Problems.
1) According to the passage on reference field effect transistors, in what year did Matsuo first propose the REFET apparatus?
2) Write the next part of the passage on reference field effect transistors, starting after its final sentence.

Page.
━━━━━━━━━━

Matsuo proposed the Reference Field Effect Transistor (REFET) apparatus first in 1978. At present, the research of this element can be divided into three categories mainly:                1. Add an ion-blocking layer on the original inorganic membrane, in order to reduce the number of ionic bonding on the surface of sensitive membrane.        2. Employ the polymer to form an ion-blocking membrane. However, it is limited to the problem of membrane thickness. The membrane thickness must be increased, in order to improve the defect of membrane pore. When the membrane thickness is increased, the transconductance of element will be decayed, which will lead to the mismatch of system operation. In addition, this kind of membrane has the stability and high sensitivity problems.        3. Employ the polymer to form an ion-unblocking membrane. It can solve the above-mentioned decay problem of transconductance. It is also the most mature and stable membrane with low sensitivity at present. Even so, the service life of this kind of membrane is still short.        
The development of organic Reference Field Effect Transistor (using PVC membrane) is mature, where the sensitivity can be reduced to about 1 mV/pH to 2 mV/pH at present. However, there organic membrane and the semiconductor element still are the problems of complicated process and incompatible structure. Thus, the development of inorganic Reference Field Effect Transistor not only can simplify the process, but also can be compatible with the CMOS process completely and can avoid the transconductance decay of organic membrane. It will be an innovative development on the fields of Reference Field Effect Transistor and Ion Sensitive Field Effect Transistor.

━━━━━━━━━━

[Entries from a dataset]
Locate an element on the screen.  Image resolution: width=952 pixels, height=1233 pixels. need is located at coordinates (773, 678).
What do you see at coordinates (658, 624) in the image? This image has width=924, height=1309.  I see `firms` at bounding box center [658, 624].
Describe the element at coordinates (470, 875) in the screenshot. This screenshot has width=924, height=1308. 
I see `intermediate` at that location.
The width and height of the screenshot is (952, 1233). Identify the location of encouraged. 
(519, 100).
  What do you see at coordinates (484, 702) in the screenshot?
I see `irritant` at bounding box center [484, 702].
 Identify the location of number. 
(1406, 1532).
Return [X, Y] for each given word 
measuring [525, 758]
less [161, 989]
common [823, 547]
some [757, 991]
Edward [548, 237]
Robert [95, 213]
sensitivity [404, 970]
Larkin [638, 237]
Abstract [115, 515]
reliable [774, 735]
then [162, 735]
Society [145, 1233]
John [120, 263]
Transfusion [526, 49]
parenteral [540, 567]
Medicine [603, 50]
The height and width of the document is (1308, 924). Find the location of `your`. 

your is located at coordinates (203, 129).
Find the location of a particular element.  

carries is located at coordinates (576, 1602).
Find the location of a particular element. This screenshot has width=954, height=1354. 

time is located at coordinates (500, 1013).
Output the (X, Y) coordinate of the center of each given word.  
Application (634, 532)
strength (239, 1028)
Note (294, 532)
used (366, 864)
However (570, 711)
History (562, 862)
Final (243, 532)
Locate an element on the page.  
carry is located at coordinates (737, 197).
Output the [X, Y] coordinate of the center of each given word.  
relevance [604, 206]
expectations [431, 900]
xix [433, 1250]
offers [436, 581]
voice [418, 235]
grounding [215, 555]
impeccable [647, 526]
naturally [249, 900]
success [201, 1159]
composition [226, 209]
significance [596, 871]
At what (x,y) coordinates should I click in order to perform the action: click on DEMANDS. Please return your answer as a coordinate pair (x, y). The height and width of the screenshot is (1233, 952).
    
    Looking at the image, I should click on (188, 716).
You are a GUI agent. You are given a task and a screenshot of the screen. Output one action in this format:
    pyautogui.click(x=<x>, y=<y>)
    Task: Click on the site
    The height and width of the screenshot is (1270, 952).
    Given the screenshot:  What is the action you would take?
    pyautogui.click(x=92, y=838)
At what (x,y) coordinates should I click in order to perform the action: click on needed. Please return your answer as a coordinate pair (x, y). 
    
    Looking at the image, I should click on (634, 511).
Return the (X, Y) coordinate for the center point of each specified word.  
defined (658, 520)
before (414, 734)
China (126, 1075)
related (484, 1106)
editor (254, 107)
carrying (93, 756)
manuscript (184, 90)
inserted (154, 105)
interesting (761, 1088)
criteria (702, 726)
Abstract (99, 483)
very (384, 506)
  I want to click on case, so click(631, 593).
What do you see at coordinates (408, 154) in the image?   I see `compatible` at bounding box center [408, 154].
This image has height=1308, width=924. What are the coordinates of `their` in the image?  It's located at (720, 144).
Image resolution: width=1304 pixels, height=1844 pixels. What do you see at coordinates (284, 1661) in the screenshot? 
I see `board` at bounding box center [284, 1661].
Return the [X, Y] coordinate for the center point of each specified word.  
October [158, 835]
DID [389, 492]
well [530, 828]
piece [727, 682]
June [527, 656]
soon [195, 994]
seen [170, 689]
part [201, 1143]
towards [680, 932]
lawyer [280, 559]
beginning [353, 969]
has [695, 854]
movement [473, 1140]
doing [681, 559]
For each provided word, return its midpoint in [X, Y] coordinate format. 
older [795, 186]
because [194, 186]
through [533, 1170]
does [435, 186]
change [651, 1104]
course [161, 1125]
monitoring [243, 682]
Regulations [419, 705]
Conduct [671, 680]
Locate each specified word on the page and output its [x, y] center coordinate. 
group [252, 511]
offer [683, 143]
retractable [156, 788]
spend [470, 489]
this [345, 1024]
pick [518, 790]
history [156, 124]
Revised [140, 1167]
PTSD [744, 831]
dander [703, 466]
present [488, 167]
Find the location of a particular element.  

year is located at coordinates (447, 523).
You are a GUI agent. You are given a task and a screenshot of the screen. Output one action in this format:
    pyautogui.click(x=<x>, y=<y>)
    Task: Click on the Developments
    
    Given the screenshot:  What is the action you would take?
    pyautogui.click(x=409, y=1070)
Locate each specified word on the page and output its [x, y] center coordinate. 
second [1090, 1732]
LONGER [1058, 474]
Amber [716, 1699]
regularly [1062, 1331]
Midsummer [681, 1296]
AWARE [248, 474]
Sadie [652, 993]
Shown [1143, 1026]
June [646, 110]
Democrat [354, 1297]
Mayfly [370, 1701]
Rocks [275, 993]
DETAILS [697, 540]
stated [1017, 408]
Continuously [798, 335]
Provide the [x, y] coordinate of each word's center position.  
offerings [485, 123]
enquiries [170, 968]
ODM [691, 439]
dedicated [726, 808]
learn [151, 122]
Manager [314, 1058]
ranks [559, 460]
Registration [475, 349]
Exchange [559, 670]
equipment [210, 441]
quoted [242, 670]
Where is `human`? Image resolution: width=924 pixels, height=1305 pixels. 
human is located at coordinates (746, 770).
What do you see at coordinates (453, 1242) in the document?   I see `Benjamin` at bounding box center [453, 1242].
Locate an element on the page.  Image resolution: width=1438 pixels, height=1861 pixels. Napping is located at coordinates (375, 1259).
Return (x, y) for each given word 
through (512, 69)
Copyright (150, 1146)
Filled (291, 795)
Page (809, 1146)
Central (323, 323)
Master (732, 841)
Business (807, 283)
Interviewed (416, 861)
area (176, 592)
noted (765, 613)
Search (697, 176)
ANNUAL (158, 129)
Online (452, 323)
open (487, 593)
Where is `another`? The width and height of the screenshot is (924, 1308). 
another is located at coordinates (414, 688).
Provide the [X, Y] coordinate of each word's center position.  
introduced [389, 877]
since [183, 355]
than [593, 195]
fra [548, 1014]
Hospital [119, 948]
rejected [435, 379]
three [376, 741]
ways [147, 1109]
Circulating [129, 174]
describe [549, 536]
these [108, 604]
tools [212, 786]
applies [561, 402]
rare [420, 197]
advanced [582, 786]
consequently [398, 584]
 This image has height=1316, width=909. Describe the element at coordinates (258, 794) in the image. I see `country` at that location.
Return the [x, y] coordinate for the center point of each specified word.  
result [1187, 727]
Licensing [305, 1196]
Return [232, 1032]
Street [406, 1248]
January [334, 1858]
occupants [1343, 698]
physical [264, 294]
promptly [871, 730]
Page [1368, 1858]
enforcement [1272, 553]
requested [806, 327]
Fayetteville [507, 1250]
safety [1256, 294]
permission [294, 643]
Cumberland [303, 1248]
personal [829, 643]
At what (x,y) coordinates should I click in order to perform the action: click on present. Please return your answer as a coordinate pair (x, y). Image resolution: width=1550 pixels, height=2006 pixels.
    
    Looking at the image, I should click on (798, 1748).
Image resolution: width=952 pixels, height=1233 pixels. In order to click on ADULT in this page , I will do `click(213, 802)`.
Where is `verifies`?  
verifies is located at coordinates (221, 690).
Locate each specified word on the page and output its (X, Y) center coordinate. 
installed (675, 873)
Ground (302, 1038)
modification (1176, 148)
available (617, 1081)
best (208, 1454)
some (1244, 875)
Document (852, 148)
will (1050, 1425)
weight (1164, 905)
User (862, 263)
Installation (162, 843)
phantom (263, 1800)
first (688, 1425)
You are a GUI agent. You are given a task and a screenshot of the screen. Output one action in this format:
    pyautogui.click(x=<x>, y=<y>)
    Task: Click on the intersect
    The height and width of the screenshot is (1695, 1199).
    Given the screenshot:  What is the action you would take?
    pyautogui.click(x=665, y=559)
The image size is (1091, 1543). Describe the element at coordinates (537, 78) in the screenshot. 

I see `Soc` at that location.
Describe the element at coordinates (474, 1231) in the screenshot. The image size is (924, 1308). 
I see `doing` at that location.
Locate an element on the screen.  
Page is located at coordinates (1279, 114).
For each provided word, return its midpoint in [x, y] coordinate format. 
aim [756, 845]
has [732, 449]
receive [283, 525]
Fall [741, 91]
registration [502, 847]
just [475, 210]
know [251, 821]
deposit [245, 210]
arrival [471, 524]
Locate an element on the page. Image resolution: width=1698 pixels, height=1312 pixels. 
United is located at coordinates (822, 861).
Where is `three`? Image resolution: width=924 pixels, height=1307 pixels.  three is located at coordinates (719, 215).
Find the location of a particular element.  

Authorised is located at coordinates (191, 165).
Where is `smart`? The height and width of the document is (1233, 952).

━━━━━━━━━━

Outputs.
1) 1978

2)
The structure of Reference Field Effect Transistor and Ion Sensitive Field Effect Transistor are very similar. The main difference is that the Ion Sensitive Field Effect Transistor is very sensitive to the target ion (such as hydrogen ion, sodium ion, and potassium ion), but the Reference Field Effect Transistor is less sensitive to the target ion. The Ion Sensitive Field Effect Transistor/Reference Field Effect Transistor should have the quasi Reference Electrode (qRE) to provide the bias voltage to the sensing system to form the circuit. The differential amplifier is used to differentiate the output voltage of quasi Reference Electrode. The final obtained output voltage is the output ion concentration of Ion Sensitive Field Effect Transistor/Reference Field Effect Transistor system. The influence of voltage between unstable solid and liquid interface can be offset by the differential amplifier. From the above-mentioned description, the Reference Field Effect Transistor with low ion sensitivity can be formed as the combination of Ion Sensitive Field Effect Transistor/Reference Field Effect Transistor/quasi Reference Electrode (IS FET/REFET/qRE).
In the conventional Ion Sensitive Field Effect Transistor, due to the part of reference electrode is difficult to be microminiaturized and integrated into the integrated circuit (IC), thus the Ion Sensitive Field Effect Transistor/Reference Field Effect Transistor system has been proposed. When the ion sensitivity is reduced, it is necessary to be dependent on a layer of extra organic membrane. Thus, the complexity of process is increased, and the service life is also reduced.
From the above-mentioned reason, it is known that the development of Reference Field Effect Transistor is paid more attention day by day. In order to respond the future demand, it is necessary to develop relevant technology of inorganic Reference Field Effect Transistor apparatus, in order to reduce the cost of operation manpower and manufacturing time, and reach the purpose of energy conservation and carbon reduction effectively.